Ickes seemed attuned to the asymmetric risk that accompanies overwhelming front-runner status: the collapse of momentum that would accompany an unexpected loss. He posited that Edwards and Obama could sustain losing Iowa and New Hampshire but worried that Clinton could not; he urged that she spend “substantial” time in Iowa; and he recommended a contingency plan that would haunt the campaign when his own budget team didn’t fulfill it. Noting the difficulty of raising more than $75 million before Iowa, Ickes stressed the need to maintain a $25 million reserve, presumably as insurance against a setback. The campaign wound up raising more than $100 million—but, according to The New York Times, by the time Iowa was lost, $106 million had been spent. The $25 million reserve had vanished, and the campaign was effectively insolvent.

MEGAN: But, it never really hits on who spent that money. That was always my question.Or did I miss it with my sleep-filled eyes?

SPENCER: But this is the thing I wanted to note about Penn: Josh is really good at pointing out that more than anyone else, Penn actually understood Clinton's path to the nomination: women, lower/middle class voters, self-ID'd Democrats.

If we double perform with WOMEN, LOWER AND MIDDLE CLASS VOTERS, then we have about 55% of the voters.

◆ Stated problem
List each different dollar amount mentioned in the excerpt on the Clinton campaign. The data that follows comes from a separate source and has no connection to the excerpt above.

◆ Data extract
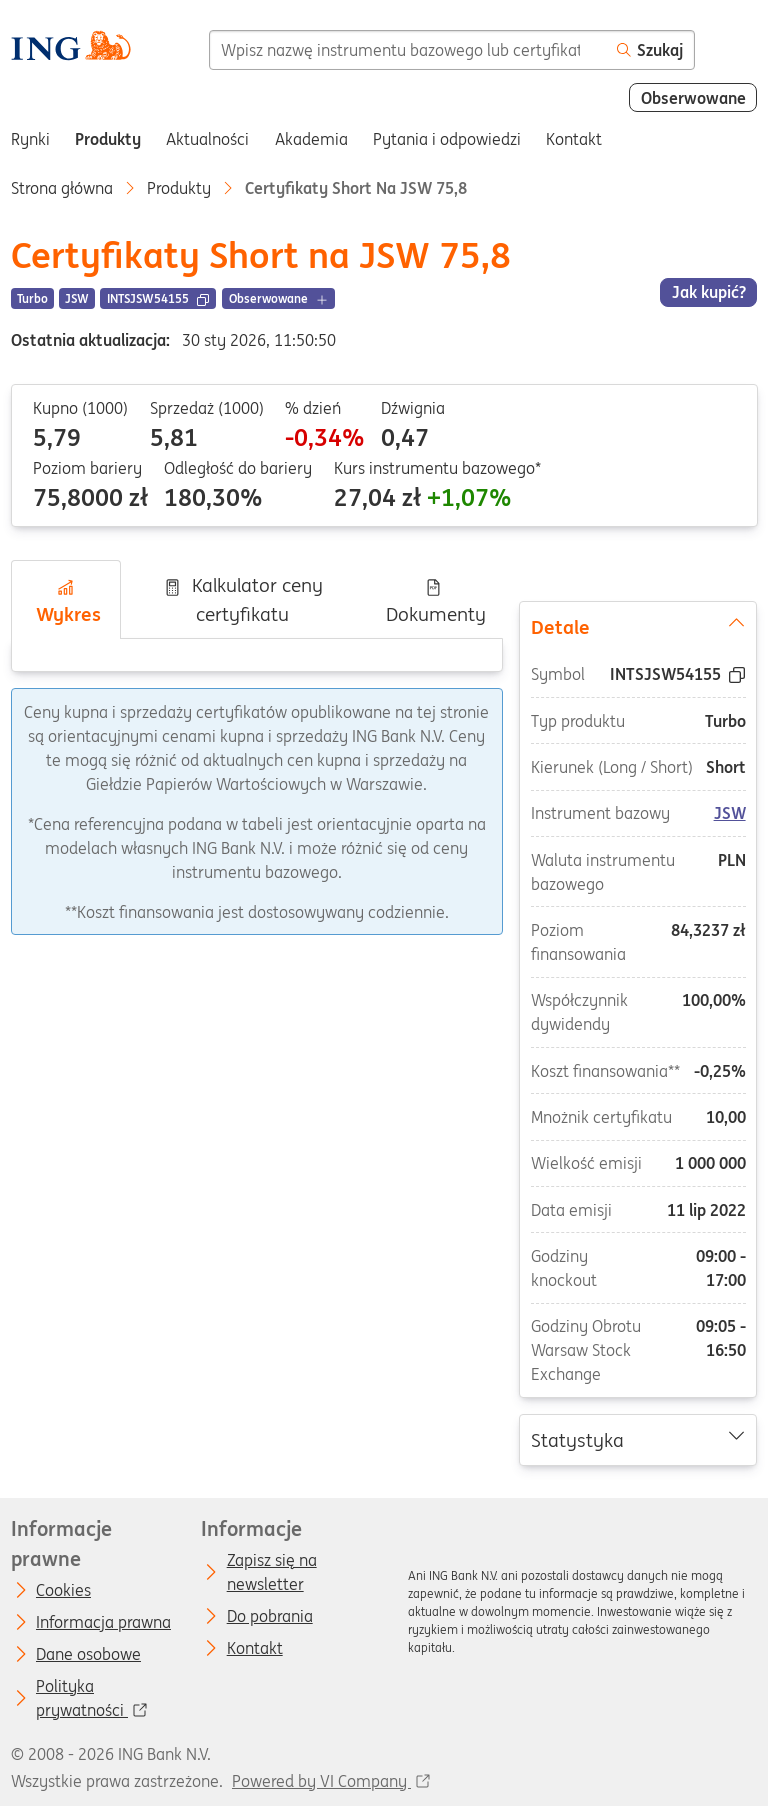 This screenshot has width=768, height=1806. What do you see at coordinates (243, 599) in the screenshot?
I see `Kalkulator ceny certyfikatu [tab]` at bounding box center [243, 599].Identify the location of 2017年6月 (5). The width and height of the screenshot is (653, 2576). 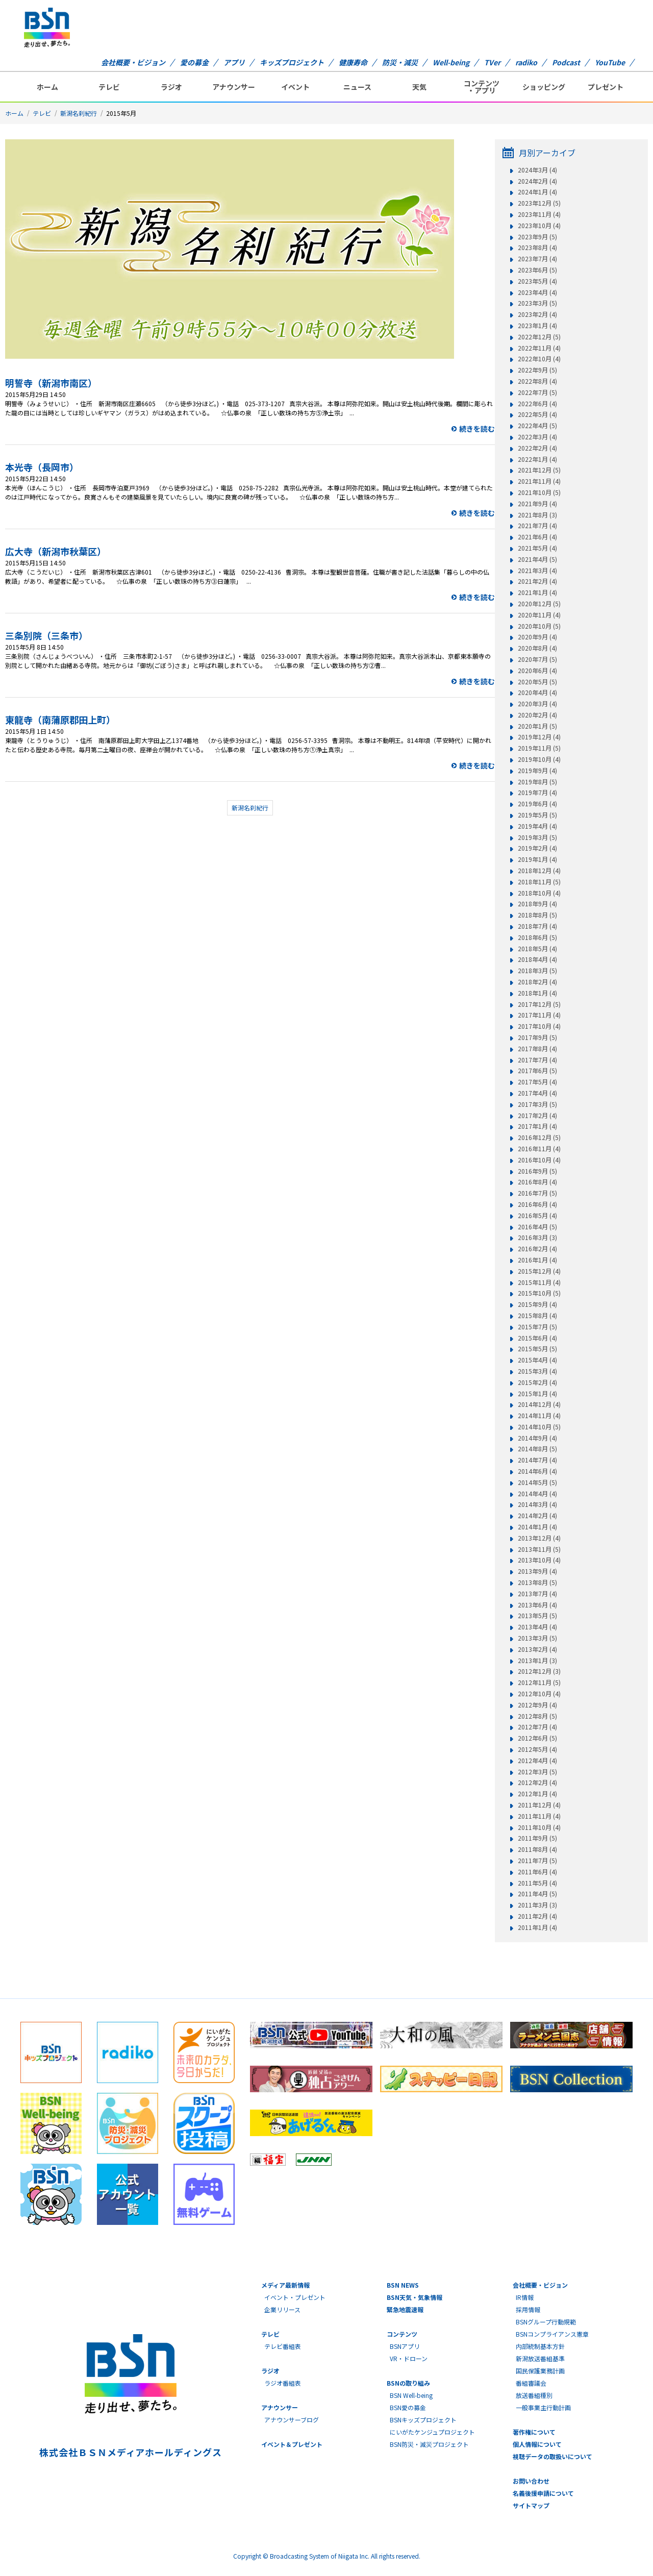
(537, 1071).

◆ Response to this exercise
$75 million, $25 million, $100 million, $106 million